» Problem
Nothing should appear in the answer except the lines below from the line containing "Where should I" through the line containing "Viewport: 810px width, 510px height.", copied exactly, with pictures left out.

» Records for this exercise
━━━
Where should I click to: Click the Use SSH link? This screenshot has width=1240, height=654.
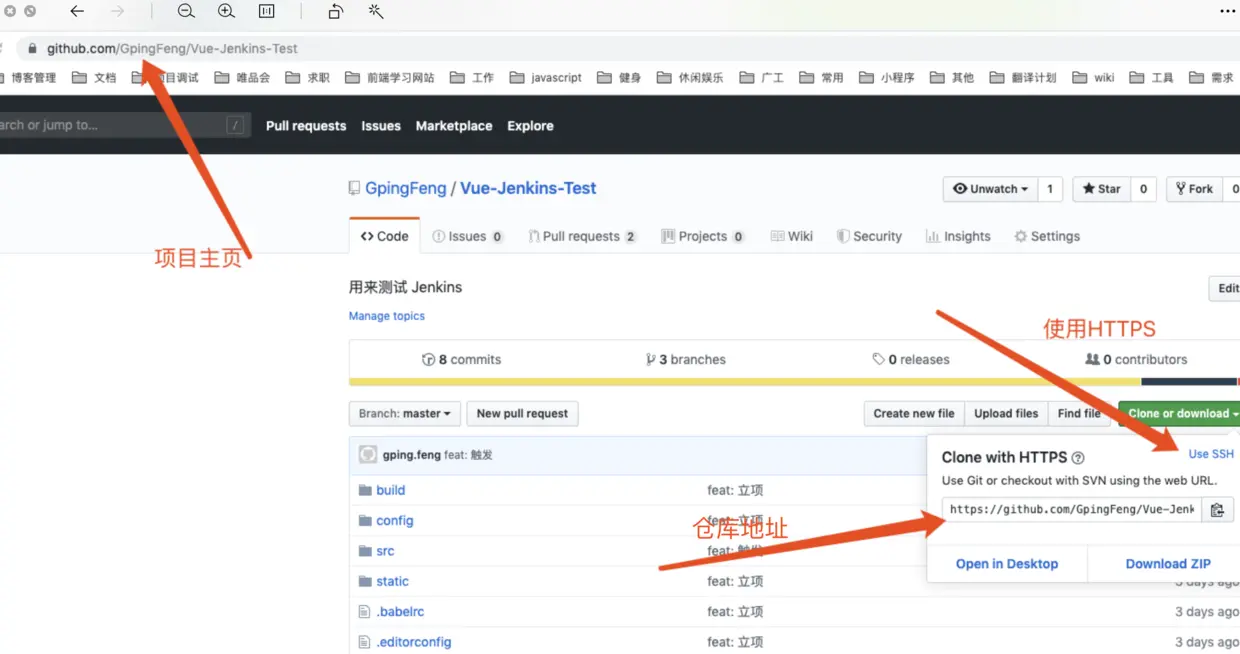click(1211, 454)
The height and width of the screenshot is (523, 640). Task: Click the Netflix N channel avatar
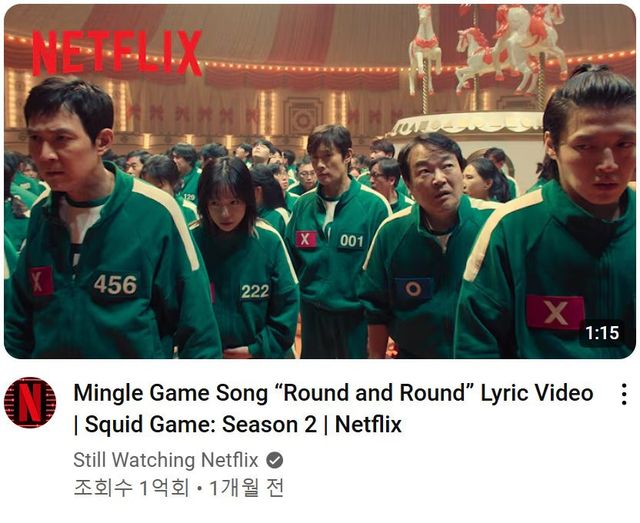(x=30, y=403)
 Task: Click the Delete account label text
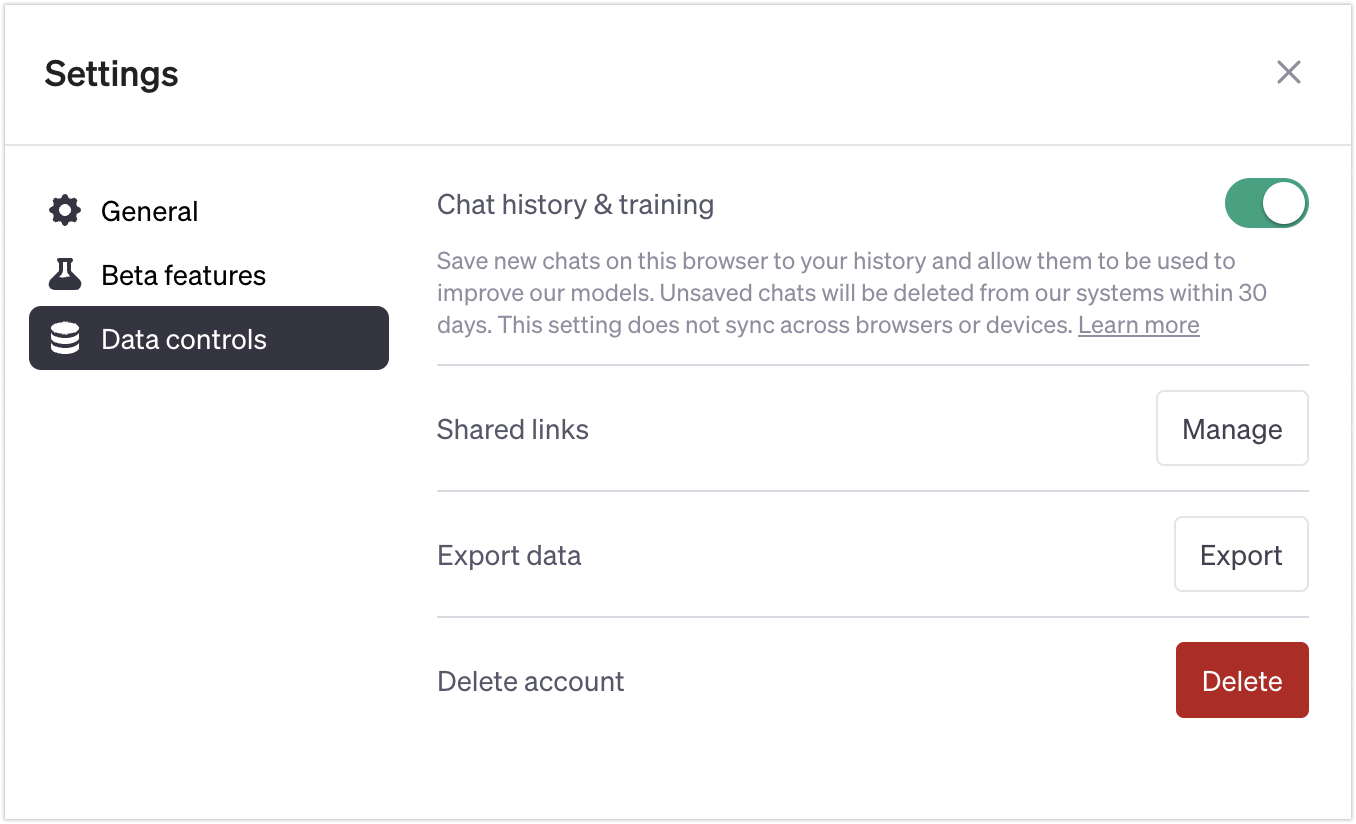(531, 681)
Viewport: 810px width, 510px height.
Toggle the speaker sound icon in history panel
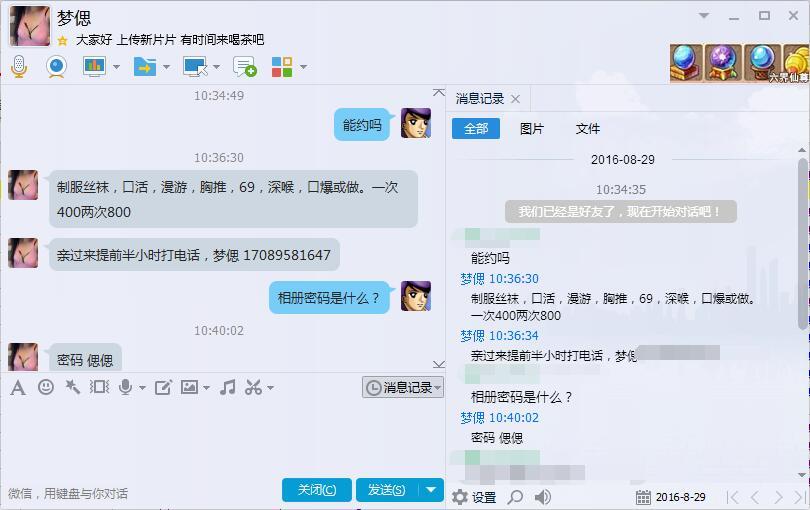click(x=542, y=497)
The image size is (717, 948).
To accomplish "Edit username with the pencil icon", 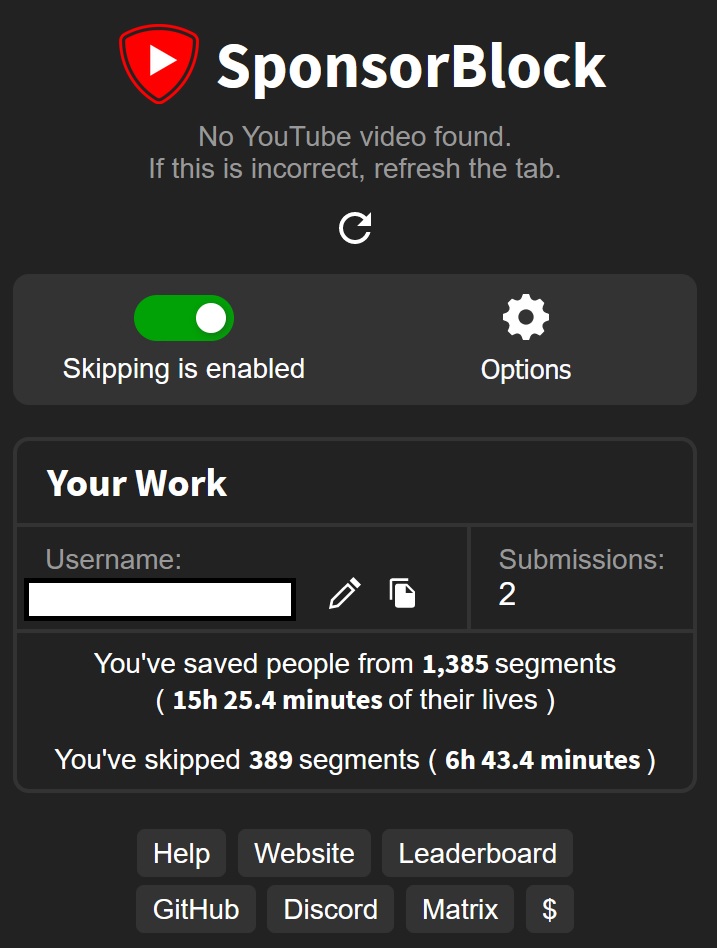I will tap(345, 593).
━━━
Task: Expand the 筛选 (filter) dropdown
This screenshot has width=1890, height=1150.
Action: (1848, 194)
━━━
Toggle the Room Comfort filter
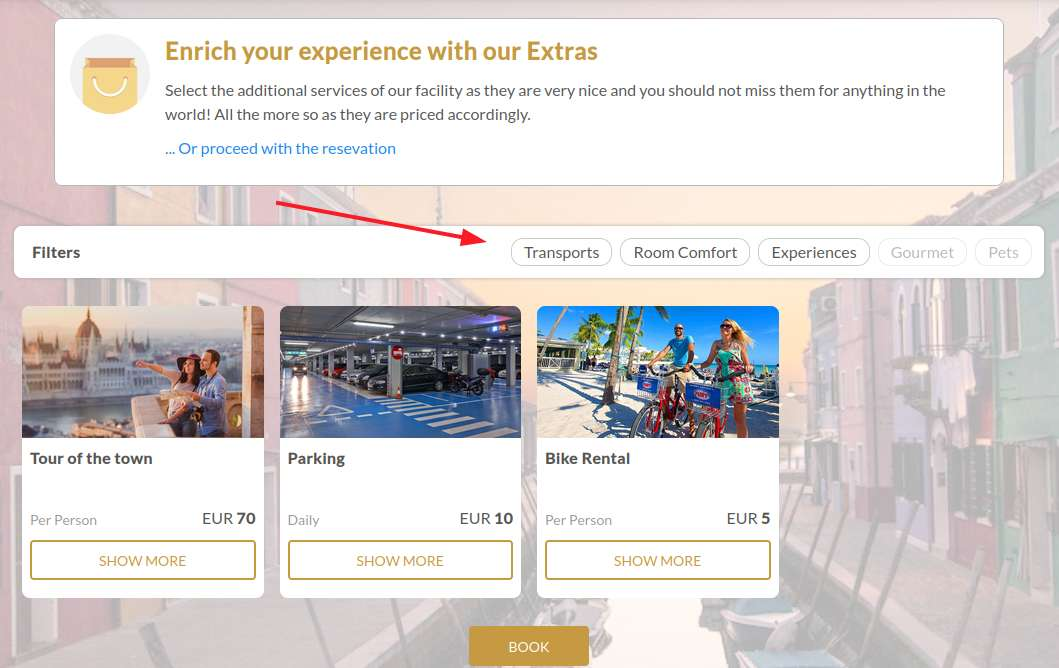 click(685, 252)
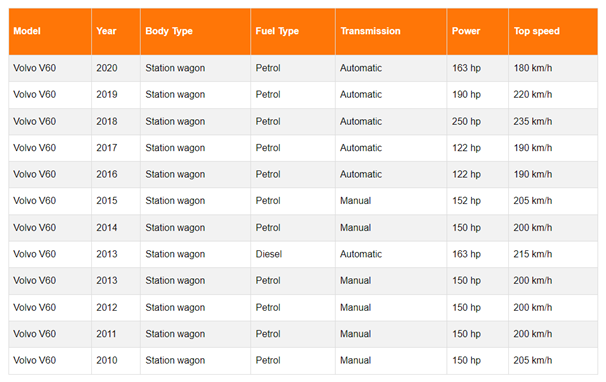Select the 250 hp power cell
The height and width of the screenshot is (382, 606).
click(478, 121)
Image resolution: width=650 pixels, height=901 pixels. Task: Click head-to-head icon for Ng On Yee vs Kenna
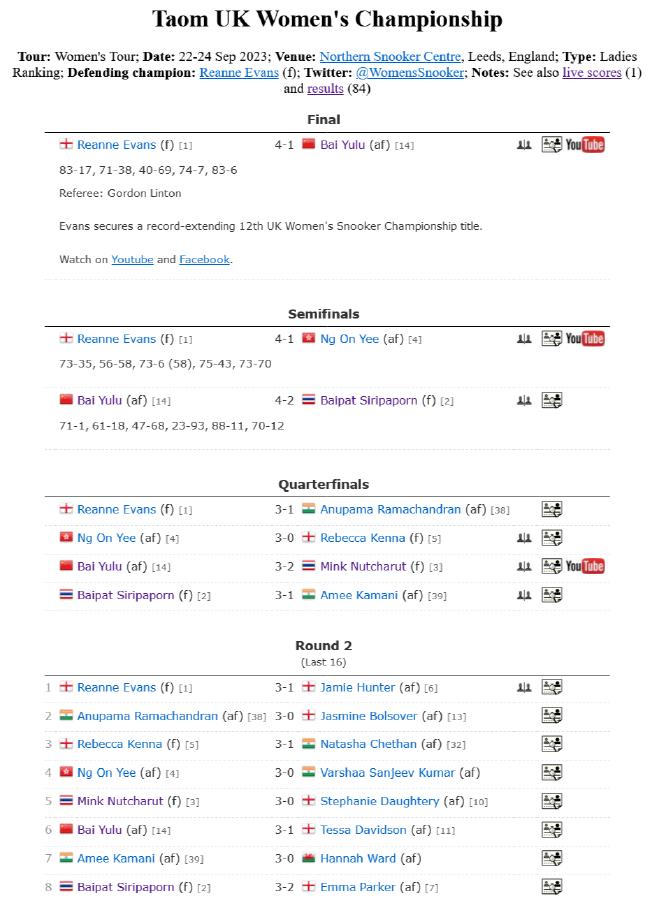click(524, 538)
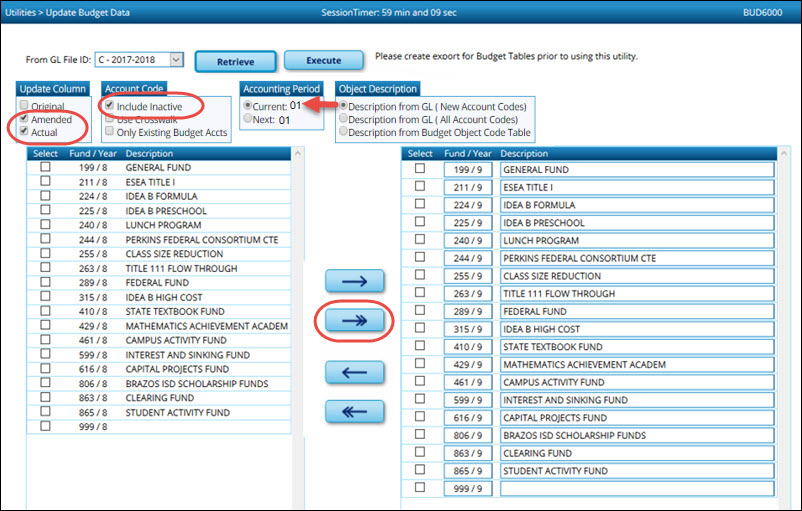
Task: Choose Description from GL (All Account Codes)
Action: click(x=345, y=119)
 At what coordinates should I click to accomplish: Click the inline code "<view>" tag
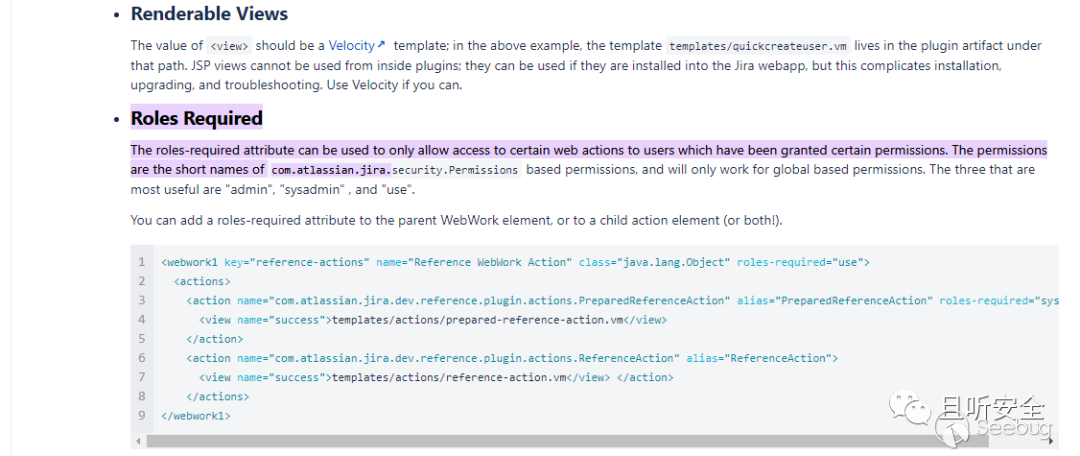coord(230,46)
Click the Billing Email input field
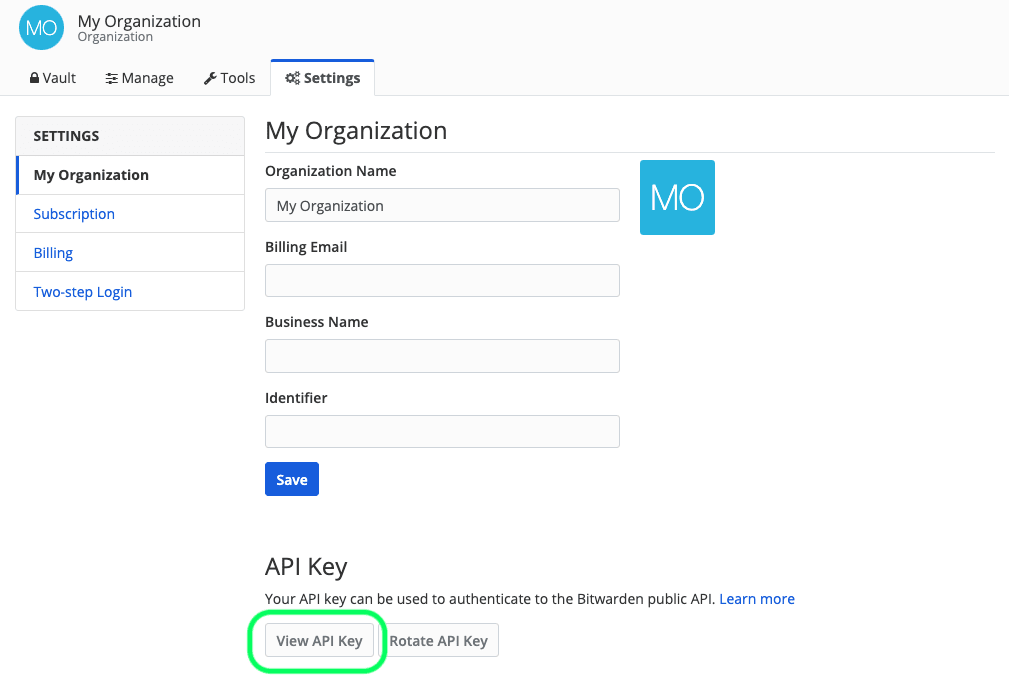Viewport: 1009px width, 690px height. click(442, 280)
━━━
» Response area
Where should I click to: Click the Use SSH link? This screenshot has width=1240, height=654.
click(1211, 454)
The height and width of the screenshot is (523, 640). Task: Click the Netflix N channel avatar
(x=30, y=403)
 Task: Click the Delete account label text
(531, 681)
Viewport: 810px width, 510px height.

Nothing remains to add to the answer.